Associate Degree in Security Management
Security management degree programs can include topics such as business administration, policing techniques, and legal issues related to the security industry. Graduates possess the skills needed to implement updated security measures, investigate thefts, and interview persons of interest. They might use their knowledge of business and safety to create secure working environments. Courses can cover topics like investigation procedures, criminal justice, business operations, and loss prevention, as well as:
- Security management
- Public safety administration
- Investigative techniques
- Information security
- Emergency preparedness
- Criminal justice
Potential Career Options
Although post-secondary education may not be necessary to work in security, earning an associate degree in security management can prepare workers for careers in public safety administration and private security. Graduates could possess the training necessary to work in lower-level supervisory positions within the security industry. Gaming surveillance officers typically require some post-secondary education. Potential career titles for program graduates may include:
- Security guard
- Armored security team leader
- Loss prevention agent
- Gaming surveillance officer
Employment Outlook and Salary Information
The U.S. Bureau of Labor Statistics (BLS) has projected 5% job growth for security guards and gaming surveillance officers from 2014 through 2024 (www.bls.gov). During that period, the BLS also expects fast 5% growth for private detective and investigator jobs, which includes loss prevention agents. According to the BLS, mean earnings were $28,460 for security guards, and $33,880 for gaming surveillance officers and gaming investigators in May 2015. PayScale.com reported 2016 median earnings of $35,961 annually for loss prevention agents.

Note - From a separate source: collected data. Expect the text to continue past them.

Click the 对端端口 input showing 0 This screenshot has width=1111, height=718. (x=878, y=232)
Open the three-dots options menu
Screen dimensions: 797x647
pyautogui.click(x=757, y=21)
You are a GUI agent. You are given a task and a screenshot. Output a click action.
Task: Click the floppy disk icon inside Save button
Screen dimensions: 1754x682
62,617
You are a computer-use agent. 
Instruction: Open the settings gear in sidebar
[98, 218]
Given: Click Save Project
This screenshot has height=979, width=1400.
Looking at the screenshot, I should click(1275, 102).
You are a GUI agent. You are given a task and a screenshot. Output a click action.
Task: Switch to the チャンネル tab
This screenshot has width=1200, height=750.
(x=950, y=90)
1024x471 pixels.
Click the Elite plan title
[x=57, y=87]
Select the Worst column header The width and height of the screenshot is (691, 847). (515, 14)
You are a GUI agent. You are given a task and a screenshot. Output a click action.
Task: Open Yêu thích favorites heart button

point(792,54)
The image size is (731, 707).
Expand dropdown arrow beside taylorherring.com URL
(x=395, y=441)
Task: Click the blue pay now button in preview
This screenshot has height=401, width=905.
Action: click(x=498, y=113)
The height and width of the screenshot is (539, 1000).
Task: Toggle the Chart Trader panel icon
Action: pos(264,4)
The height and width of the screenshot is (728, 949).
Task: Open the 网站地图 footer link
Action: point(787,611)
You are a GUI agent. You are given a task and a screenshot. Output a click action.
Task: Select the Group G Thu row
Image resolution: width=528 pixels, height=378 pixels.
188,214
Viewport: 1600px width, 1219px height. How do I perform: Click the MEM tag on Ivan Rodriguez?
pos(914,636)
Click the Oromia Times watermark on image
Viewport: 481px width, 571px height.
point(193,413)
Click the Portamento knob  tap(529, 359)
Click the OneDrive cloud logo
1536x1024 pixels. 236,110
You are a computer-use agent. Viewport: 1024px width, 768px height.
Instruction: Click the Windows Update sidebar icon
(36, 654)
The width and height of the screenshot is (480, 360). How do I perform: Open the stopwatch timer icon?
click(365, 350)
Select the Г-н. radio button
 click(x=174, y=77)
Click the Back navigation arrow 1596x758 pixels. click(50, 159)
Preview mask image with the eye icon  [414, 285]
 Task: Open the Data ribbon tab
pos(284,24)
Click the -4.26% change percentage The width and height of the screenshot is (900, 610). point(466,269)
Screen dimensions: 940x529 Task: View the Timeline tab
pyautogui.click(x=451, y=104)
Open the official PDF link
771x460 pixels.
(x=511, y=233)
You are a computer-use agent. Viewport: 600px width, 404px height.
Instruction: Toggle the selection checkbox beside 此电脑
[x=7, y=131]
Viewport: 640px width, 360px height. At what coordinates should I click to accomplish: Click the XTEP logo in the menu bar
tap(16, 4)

Many states require security professionals to obtain licensing, especially private detectives, investigators, and armed security. Licensing procedures usually include criminal background checks and written examinations. Becoming licensed or certified to use weaponry may require that individuals attend special courses and pass weapons safety exams.
Voluntary certification is available to security professionals who want to demonstrate their competency in the field to prospective employers. The Certified Protection Professional credential is available through ASIS International.
Upon graduation, students who attain an associate's in security management will be able to pursue a career as a loss prevention agent, gaming surveillance officer and security guard. Each field has expectant moderate income.